## ACTIVITY:
Reply with one number only: the count of lines below that contain the word "screenshot".

## DATA EXTRACTS:
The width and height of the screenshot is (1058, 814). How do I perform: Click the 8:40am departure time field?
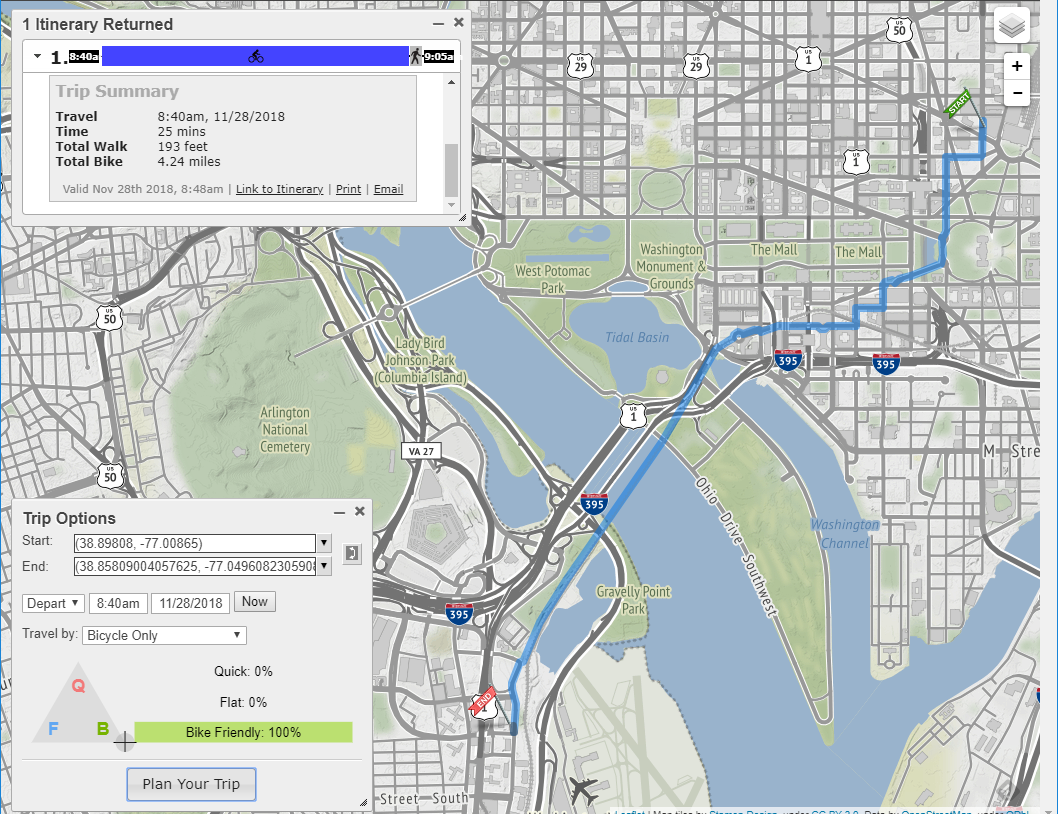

---

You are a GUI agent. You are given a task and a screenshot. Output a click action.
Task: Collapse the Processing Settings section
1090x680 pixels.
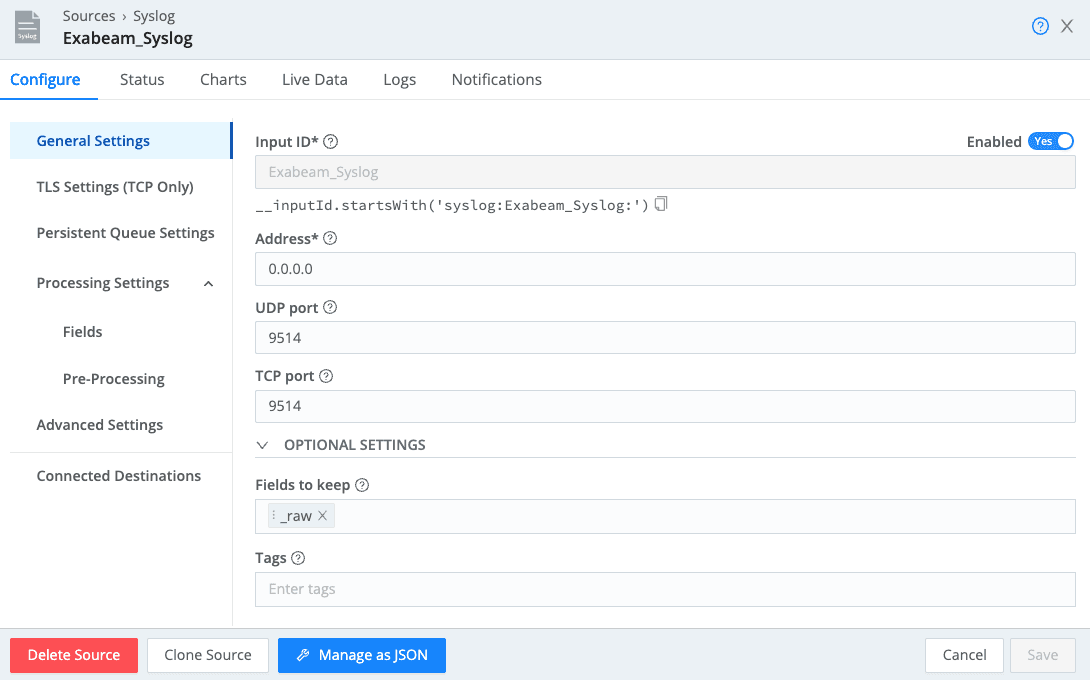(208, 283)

## TASK SOLUTION:
2